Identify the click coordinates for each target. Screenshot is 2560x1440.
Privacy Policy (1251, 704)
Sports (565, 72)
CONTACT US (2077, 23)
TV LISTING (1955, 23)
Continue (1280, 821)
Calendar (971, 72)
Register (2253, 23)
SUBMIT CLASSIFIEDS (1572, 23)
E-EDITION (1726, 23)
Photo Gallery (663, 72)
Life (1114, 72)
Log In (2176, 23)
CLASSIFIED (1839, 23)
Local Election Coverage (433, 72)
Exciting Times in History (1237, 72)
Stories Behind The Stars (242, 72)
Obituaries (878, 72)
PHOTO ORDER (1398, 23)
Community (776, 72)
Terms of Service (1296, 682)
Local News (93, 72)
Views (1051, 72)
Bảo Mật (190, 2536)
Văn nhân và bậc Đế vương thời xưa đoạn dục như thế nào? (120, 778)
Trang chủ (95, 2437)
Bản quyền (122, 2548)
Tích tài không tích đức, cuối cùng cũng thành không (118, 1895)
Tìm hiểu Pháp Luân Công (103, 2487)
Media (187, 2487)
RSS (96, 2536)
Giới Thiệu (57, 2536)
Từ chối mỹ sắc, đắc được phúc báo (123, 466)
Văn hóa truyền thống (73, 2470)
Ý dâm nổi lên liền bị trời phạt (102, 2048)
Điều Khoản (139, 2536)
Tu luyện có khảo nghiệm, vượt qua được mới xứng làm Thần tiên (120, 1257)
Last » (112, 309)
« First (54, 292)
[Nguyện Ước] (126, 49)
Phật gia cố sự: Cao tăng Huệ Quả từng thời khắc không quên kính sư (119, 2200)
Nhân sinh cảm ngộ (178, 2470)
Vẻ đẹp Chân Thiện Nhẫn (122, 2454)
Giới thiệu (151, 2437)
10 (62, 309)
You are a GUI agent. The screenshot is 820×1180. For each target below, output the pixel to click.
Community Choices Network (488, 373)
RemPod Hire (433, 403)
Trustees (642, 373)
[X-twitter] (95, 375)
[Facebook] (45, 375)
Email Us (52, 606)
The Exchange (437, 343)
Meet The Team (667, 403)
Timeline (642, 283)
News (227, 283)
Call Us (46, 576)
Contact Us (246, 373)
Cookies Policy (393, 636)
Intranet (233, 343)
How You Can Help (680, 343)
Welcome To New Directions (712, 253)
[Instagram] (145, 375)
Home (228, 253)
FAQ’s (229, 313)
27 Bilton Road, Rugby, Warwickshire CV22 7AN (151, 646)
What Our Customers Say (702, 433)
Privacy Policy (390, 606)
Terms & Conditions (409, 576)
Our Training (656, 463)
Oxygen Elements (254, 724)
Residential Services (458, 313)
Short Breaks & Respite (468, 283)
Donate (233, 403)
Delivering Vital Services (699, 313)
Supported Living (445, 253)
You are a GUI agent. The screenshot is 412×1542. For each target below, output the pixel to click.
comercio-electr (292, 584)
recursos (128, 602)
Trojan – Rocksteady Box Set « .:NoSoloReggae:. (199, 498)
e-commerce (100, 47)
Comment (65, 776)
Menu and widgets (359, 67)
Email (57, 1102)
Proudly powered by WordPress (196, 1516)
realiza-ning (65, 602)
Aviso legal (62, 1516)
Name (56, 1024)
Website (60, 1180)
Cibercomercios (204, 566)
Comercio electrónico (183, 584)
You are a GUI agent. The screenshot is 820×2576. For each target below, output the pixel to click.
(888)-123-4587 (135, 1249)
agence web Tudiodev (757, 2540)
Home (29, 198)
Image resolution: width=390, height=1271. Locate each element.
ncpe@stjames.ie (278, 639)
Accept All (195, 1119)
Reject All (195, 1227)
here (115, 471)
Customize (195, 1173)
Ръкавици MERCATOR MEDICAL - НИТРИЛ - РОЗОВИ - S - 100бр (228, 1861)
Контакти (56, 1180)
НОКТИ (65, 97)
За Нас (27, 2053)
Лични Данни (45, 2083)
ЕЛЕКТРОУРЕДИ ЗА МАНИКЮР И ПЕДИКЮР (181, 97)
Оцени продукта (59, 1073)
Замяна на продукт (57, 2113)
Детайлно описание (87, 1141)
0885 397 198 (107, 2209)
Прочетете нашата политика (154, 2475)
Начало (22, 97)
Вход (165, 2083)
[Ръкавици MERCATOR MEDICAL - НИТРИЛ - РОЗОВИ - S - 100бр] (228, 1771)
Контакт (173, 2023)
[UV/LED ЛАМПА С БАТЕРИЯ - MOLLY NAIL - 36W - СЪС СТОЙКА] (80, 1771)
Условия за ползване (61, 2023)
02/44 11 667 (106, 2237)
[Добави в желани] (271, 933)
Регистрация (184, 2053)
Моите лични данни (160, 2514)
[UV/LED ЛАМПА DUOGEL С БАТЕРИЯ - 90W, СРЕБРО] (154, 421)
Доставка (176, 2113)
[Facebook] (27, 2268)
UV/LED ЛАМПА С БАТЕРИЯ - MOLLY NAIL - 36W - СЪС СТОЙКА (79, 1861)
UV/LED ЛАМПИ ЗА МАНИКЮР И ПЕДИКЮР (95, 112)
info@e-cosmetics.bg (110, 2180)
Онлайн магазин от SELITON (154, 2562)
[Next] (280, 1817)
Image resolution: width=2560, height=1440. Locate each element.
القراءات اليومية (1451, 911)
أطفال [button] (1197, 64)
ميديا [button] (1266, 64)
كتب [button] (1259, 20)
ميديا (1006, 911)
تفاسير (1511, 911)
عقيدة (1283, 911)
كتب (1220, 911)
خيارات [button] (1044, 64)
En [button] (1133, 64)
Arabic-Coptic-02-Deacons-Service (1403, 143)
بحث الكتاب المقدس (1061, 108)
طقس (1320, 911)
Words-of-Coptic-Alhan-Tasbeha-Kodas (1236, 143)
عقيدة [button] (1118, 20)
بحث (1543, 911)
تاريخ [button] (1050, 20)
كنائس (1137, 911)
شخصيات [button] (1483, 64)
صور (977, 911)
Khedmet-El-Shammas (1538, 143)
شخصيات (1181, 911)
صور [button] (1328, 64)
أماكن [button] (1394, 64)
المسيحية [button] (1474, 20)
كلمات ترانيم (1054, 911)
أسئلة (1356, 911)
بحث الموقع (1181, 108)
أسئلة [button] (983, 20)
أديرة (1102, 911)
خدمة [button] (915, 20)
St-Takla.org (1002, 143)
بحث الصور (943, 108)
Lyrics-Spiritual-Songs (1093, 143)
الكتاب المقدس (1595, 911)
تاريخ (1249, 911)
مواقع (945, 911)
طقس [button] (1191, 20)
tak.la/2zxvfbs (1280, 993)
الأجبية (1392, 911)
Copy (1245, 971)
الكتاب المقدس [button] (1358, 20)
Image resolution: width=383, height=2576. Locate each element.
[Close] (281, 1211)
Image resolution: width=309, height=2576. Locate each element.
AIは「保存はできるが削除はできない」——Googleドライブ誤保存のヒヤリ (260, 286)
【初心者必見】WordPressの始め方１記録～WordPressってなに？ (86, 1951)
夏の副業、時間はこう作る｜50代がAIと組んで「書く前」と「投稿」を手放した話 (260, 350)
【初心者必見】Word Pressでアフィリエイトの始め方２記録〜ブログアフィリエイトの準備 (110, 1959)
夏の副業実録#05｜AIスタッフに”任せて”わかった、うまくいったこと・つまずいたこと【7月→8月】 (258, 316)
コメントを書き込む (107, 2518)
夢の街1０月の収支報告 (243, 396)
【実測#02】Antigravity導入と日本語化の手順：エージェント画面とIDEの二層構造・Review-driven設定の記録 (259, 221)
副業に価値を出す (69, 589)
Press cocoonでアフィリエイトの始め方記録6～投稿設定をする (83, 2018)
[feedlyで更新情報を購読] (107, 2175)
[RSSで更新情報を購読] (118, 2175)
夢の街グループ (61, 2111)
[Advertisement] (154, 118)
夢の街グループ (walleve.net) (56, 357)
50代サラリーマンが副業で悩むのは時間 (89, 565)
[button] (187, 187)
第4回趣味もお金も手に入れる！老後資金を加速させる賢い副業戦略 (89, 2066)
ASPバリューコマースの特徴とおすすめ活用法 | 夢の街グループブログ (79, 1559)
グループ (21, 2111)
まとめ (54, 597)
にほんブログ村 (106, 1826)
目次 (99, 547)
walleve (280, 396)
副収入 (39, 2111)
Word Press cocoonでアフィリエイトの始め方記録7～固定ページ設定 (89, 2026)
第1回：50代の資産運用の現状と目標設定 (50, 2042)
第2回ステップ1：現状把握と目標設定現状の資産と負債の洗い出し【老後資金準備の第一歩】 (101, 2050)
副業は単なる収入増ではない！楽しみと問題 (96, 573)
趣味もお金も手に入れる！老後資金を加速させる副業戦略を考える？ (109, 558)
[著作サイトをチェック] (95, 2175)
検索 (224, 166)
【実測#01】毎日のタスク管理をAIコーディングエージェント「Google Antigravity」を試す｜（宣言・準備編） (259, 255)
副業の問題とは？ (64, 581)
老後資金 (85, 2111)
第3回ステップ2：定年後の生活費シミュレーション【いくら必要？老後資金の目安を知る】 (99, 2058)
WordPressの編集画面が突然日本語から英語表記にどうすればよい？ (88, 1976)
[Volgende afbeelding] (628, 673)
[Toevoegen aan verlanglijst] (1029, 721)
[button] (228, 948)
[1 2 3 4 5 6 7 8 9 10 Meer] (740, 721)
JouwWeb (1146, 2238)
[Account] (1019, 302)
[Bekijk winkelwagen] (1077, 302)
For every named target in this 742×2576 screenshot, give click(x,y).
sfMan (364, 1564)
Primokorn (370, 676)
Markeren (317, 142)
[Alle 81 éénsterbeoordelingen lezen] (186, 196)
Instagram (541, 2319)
_____
Problem to solve | Retype every line of the listing, word for word, from its opening line to the line that holds "PHOTO ORDER (1398, 23)", and include that last line too.

Result of this task |
Identify the click coordinates for each target. Screenshot is 2560x1440.
Privacy Policy (1251, 704)
Sports (565, 72)
CONTACT US (2077, 23)
TV LISTING (1955, 23)
Continue (1280, 821)
Calendar (971, 72)
Register (2253, 23)
SUBMIT CLASSIFIEDS (1572, 23)
E-EDITION (1726, 23)
Photo Gallery (663, 72)
Life (1114, 72)
Log In (2176, 23)
CLASSIFIED (1839, 23)
Local Election Coverage (433, 72)
Exciting Times in History (1237, 72)
Stories Behind The Stars (242, 72)
Obituaries (878, 72)
PHOTO ORDER (1398, 23)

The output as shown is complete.